Other key sites of organization efforts include a Mercedes plant outside Tuscaloosa, where more than half of employees have signed cards, and the Montgomery Hyundai plant, where 30 percent of employees have signed cards.

General Motors plants at Spring Hill, Tennessee, and at Arlington, Texas, are also home to nascent organizing movements, as are Ford’s plants at and around Louisville. According to the union, organizers are also preparing for the opening of Ford’s upcoming battery plants at Memphis and elsewhere. 

The director of the Center for Labor and Employment Law at New York University’s law school, Samuel Estreicher, tells the Sun that the union organizing in the south is key to its future.

“Organizing auto plants is critical to the union’s future in this country,” Mr. Estraicher says. “The Union needs to be mindful of the different culture and adapt to that environment.”

For decades, manufacturers have been shifting production to the South, drawn by tax incentives, lower costs for land and labor, and the region’s political hostility to unions.

Many of the plants opened in the South were foreign manufacturers like BMW, Honda, or Volkswagen, though, in recent years, American manufacturers have also looked to the South, with some 66 percent of EV manufacturing jobs going to Southern states, according to S&P Global.

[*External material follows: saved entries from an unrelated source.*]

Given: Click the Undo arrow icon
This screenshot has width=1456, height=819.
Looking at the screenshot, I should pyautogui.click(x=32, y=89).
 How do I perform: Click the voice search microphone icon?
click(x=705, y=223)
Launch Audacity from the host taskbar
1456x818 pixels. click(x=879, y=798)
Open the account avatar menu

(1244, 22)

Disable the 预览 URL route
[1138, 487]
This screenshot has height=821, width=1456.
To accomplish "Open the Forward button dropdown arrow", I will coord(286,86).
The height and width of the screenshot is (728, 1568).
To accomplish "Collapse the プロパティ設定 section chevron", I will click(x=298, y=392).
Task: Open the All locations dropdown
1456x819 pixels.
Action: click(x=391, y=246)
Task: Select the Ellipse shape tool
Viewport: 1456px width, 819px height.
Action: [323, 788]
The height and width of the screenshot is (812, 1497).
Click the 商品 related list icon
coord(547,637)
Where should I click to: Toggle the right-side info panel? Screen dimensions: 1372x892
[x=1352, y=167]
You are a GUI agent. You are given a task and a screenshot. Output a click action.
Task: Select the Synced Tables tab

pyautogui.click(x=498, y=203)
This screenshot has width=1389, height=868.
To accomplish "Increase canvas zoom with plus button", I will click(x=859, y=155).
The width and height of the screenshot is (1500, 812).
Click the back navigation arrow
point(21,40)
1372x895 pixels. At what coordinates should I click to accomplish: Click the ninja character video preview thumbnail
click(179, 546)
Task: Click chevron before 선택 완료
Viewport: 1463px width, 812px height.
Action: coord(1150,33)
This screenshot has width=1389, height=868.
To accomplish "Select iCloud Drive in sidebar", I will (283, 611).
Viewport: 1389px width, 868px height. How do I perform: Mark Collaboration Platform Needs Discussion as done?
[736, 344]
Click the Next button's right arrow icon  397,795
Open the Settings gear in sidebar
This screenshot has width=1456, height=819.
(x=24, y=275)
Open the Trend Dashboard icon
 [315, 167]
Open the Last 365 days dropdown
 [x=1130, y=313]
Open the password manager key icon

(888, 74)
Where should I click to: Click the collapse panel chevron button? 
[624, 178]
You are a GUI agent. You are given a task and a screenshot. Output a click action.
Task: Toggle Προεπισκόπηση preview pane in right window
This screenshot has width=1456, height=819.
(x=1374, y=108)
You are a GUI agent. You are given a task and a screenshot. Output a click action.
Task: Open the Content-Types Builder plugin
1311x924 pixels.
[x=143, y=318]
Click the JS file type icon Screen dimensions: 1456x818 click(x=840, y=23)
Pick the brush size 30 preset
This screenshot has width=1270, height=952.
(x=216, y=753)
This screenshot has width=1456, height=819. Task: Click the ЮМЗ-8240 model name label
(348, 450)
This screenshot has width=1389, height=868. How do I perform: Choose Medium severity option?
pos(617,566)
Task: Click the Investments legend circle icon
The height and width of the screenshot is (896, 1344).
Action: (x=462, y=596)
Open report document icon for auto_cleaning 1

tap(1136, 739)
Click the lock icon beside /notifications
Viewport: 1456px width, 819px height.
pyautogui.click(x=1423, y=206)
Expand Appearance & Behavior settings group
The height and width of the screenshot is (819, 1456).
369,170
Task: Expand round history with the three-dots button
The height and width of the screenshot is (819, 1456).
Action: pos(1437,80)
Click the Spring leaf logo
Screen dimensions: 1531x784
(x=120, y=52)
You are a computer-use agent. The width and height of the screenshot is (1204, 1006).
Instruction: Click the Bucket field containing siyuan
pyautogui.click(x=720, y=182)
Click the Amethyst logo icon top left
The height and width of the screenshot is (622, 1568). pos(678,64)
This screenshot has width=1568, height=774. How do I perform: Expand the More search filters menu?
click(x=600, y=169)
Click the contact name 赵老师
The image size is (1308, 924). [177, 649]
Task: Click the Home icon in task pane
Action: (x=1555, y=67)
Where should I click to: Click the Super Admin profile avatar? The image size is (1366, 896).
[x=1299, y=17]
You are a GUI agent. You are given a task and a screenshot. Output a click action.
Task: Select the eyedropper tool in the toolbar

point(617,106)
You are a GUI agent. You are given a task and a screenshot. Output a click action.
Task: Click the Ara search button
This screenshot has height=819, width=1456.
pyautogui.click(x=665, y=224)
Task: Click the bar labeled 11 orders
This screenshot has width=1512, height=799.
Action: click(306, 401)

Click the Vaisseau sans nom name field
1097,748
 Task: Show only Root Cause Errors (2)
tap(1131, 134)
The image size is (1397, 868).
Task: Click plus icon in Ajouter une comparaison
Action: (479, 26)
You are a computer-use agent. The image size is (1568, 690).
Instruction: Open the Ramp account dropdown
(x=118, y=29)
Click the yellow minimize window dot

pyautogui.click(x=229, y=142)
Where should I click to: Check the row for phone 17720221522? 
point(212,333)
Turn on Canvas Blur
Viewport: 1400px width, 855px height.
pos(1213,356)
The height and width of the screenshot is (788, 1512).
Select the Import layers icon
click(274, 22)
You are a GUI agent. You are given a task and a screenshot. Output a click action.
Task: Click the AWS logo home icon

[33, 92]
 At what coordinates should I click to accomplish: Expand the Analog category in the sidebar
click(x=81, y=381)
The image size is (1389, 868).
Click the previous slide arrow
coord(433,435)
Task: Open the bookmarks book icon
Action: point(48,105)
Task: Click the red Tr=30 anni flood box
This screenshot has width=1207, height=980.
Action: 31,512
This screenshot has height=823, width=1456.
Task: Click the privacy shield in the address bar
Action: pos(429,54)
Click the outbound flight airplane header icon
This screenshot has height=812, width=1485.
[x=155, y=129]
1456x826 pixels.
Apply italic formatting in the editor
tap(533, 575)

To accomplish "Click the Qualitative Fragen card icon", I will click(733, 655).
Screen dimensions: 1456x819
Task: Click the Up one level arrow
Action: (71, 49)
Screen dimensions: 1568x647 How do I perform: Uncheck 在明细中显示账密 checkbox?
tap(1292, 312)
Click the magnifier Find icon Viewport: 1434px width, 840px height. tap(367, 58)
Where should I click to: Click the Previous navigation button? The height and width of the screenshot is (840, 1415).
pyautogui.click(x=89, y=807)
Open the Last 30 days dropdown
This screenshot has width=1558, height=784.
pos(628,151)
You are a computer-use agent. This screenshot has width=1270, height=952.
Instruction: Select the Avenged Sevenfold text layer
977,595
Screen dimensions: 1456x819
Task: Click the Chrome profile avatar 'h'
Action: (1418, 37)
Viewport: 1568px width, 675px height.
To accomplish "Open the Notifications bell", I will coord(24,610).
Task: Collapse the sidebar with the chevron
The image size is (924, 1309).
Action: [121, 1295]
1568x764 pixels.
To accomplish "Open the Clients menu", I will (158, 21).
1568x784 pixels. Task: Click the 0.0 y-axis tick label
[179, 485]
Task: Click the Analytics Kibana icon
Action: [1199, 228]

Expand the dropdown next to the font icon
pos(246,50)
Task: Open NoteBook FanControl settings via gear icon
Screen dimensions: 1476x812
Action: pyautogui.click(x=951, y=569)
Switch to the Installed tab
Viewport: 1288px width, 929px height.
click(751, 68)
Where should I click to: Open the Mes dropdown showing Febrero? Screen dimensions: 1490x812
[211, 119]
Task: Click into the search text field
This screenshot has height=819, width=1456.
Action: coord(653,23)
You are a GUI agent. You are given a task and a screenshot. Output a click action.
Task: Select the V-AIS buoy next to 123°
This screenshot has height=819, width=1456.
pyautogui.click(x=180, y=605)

Since 1990,  S&P Global reports that the share of auto jobs in the South has risen to 30 percent from about 15 percent, while the Midwest’s share has fallen to 45 percent from 60 percent.

As for the election at the Volkswagen plant, the company said in a statement to the Detroit Free Press that “We respect our workers’ right to a democratic process and to determine who should represent their interests.”

“We fully support an NLRB vote so every team member has a chance to vote in privacy on this important decision,” Volkswagen spokesman Micahel Lowder said. “Volkswagen is proud of our working environment in Chattanooga that provides some of the best-paying jobs in the area.”

The union, however, has accused the company of attempting to intimidate its employees to dissuade them from unionizing. In December, employees filed an unfair labor practice complaint against the  company, accusing it of interfering with their efforts and spying on pro-union employees.

In a letter to management, a coalition of union organizers and local religious leaders said they were “deeply concerned” by reports coming from the Chattanooga plant, noting that it is “the only Volkswagen plant globally that does not have a union.”

In a statement, Volkswagen denied “any claims of union-busting, intimidation, or illegal violations of worker rights at our Chattanooga plant.”

“We respect our workers’ right to decide the question of union representation,” the company said in a statement. “And we remain committed to providing accurate information that helps inform them of their rights and choices.”

Neither Volkswagen nor the UAW immediately responded to a request for comment from the Sun.